» DIRECTIONS FOR THIS TASK
Your output must be a faithful copy of the listing underneath.
Content starts
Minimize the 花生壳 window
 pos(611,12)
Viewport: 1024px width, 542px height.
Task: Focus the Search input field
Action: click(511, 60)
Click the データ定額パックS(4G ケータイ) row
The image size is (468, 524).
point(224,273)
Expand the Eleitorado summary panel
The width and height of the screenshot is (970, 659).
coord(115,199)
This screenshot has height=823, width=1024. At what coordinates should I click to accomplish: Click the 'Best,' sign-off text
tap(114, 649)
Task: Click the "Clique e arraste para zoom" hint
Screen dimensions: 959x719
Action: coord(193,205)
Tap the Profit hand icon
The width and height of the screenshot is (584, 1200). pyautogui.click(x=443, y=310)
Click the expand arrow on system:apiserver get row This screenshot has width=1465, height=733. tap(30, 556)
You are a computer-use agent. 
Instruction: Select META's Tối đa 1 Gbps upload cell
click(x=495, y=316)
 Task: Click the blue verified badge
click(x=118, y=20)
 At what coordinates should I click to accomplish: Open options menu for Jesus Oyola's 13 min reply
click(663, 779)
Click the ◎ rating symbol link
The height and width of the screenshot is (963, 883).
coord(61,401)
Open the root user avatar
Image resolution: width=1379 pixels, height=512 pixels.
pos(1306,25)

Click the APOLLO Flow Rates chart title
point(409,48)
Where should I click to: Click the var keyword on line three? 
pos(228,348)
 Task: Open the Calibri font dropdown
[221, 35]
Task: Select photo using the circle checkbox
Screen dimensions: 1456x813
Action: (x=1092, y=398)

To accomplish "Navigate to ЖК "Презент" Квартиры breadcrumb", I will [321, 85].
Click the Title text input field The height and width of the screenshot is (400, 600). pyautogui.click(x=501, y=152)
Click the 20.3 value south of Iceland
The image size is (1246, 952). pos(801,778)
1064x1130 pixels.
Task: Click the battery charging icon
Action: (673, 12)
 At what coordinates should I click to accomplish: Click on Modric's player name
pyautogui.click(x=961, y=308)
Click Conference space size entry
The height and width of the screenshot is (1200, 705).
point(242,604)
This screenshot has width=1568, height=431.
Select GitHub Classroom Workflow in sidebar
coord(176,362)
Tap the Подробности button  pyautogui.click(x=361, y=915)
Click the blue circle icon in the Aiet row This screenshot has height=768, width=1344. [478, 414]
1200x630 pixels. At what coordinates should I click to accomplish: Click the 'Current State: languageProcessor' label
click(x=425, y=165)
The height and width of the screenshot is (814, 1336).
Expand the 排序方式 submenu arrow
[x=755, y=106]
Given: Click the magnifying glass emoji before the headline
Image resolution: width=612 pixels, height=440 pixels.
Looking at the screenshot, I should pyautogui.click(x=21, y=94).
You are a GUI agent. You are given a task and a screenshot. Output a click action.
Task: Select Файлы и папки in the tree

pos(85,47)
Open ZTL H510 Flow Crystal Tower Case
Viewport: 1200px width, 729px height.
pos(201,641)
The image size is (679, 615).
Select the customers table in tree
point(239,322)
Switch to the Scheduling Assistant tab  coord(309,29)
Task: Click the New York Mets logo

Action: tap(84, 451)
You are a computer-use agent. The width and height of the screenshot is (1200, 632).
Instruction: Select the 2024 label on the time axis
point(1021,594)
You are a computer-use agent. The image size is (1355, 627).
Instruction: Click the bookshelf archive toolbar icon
Content ends
» SOLUTION BELOW
Minimize the 花生壳 window
 pos(611,12)
Viewport: 1024px width, 542px height.
Task: Focus the Search input field
Action: click(511, 60)
Click the データ定額パックS(4G ケータイ) row
The image size is (468, 524).
point(224,273)
Expand the Eleitorado summary panel
The width and height of the screenshot is (970, 659).
coord(115,199)
This screenshot has height=823, width=1024. At what coordinates should I click to accomplish: Click the 'Best,' sign-off text
tap(114, 649)
Task: Click the "Clique e arraste para zoom" hint
Screen dimensions: 959x719
Action: coord(193,205)
Tap the Profit hand icon
The width and height of the screenshot is (584, 1200). pyautogui.click(x=443, y=310)
Click the expand arrow on system:apiserver get row This screenshot has width=1465, height=733. tap(30, 556)
You are a computer-use agent. 
Instruction: Select META's Tối đa 1 Gbps upload cell
click(x=495, y=316)
 Task: Click the blue verified badge
click(x=118, y=20)
 At what coordinates should I click to accomplish: Open options menu for Jesus Oyola's 13 min reply
click(663, 779)
Click the ◎ rating symbol link
The height and width of the screenshot is (963, 883).
coord(61,401)
Open the root user avatar
Image resolution: width=1379 pixels, height=512 pixels.
pos(1306,25)

Click the APOLLO Flow Rates chart title
point(409,48)
Where should I click to: Click the var keyword on line three? 
pos(228,348)
 Task: Open the Calibri font dropdown
[221, 35]
Task: Select photo using the circle checkbox
Screen dimensions: 1456x813
Action: (x=1092, y=398)

To accomplish "Navigate to ЖК "Презент" Квартиры breadcrumb", I will [321, 85].
Click the Title text input field The height and width of the screenshot is (400, 600). pyautogui.click(x=501, y=152)
Click the 20.3 value south of Iceland
The image size is (1246, 952). pos(801,778)
1064x1130 pixels.
Task: Click the battery charging icon
Action: (673, 12)
 At what coordinates should I click to accomplish: Click on Modric's player name
pyautogui.click(x=961, y=308)
Click Conference space size entry
The height and width of the screenshot is (1200, 705).
point(242,604)
This screenshot has width=1568, height=431.
Select GitHub Classroom Workflow in sidebar
coord(176,362)
Tap the Подробности button  pyautogui.click(x=361, y=915)
Click the blue circle icon in the Aiet row This screenshot has height=768, width=1344. [478, 414]
1200x630 pixels. At what coordinates should I click to accomplish: Click the 'Current State: languageProcessor' label
click(x=425, y=165)
The height and width of the screenshot is (814, 1336).
Expand the 排序方式 submenu arrow
[x=755, y=106]
Given: Click the magnifying glass emoji before the headline
Image resolution: width=612 pixels, height=440 pixels.
Looking at the screenshot, I should pyautogui.click(x=21, y=94).
You are a GUI agent. You are given a task and a screenshot. Output a click action.
Task: Select Файлы и папки in the tree

pos(85,47)
Open ZTL H510 Flow Crystal Tower Case
Viewport: 1200px width, 729px height.
pos(201,641)
The image size is (679, 615).
Select the customers table in tree
point(239,322)
Switch to the Scheduling Assistant tab  coord(309,29)
Task: Click the New York Mets logo

Action: tap(84, 451)
You are a computer-use agent. The width and height of the screenshot is (1200, 632).
Instruction: Select the 2024 label on the time axis
point(1021,594)
You are a computer-use agent. The image size is (1355, 627).
Instruction: Click the bookshelf archive toolbar icon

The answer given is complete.